The War on Data Collection

Ignorance is bliss edition.

From BusinessWeek:

[The Census Bureau, BEA and BLS] have always had to fight for more funding. Now they may have to fight just to keep their budgets intact. As part of $19 billion in nondefense discretionary cuts in Paul Ryan’s (R-Wis.) budget—recently passed by the House of Representatives—the agencies are likely to get less funding.

The Senate is unlikely to embrace the Ryan budget in its entirety. Yet specific proposals show what the House has in mind. The House Committee on Appropriations recently proposed cutting the Census budget to $878 million, $10 million below its current budget and $91 million less than the bureau’s request for the next fiscal year. Included in the committee number is a $20 million cut in funding for this year’s Economic Census, considered the foundation of U.S. economic statistics.

Some people argue that trying to track the economy is a waste of money as the bureaucrats will just manipulate the data to (e.g., Ricardo in his DickF incarnation in 2009). From the article:

Some believe the Census Bureau does too much already. “They waste a share of their budget on studies that no one actually uses,” says Chris Edwards, an economist with the Cato Institute, who cites periodic surveys on such items as the total hog count in the U.S. to prove his point. “A lot of that could be done by the private sector.”

For the rest of us who think it’s important to know what is happening in the world, I think there are clear dangers of shortchanging statistical agencies [1].
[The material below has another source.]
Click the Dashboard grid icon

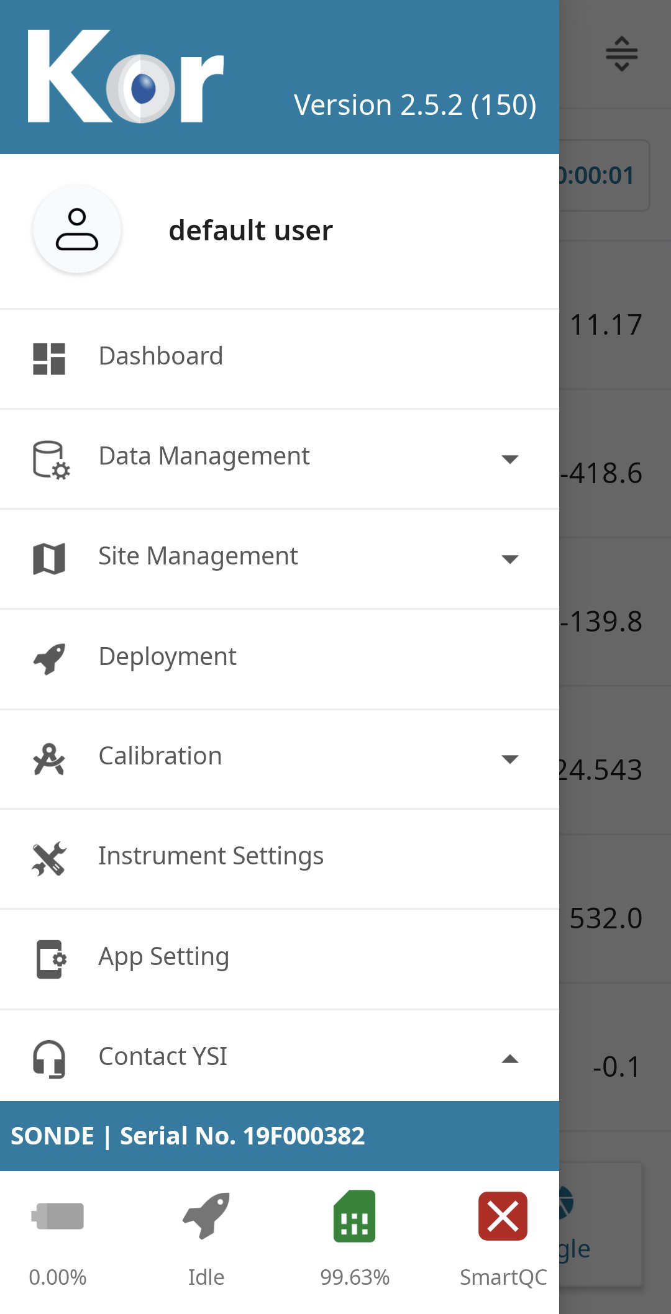[49, 359]
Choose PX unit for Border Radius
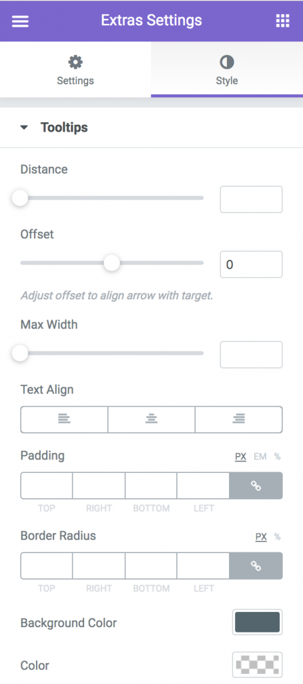303x684 pixels. pos(261,537)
I would be remiss in my duties if I didn’t mention the latest Economic Report of the President contains several “Data Watch” boxes, highlighting the data acquisition and analytical issues facing the Nation. From Data Watch 2-1:

as the U.S. economy continues to evolve, the work of accurately measuring service activity grows accordingly. Despite recent innovations in the collection of primary source data, there are still conceptual issues pertaining to the appraisal and definition of services that remain unresolved. As an example, improvements in health care have contributed to longer life spans and better quality of life, but there is not a consensus about how to value and incorporate these benefits in a national income accounting framework. Similarly, industries such as finance largely produce intangible outputs that are difficult even to identify, much less quantify. Furthermore, although estimates of international trade in services are now more detailed than was the case before the 1980s, the statistics still could and should be improved. Data on the prices of traded services are extremely limited, and even the most disaggregated data collected by the BEA on services extend to only 36 categories, in contrast to thousands of categories for manufactured goods. Continued research and investment in the development of data on services are needed to ensure timely and accurate measurement of the U.S. economy.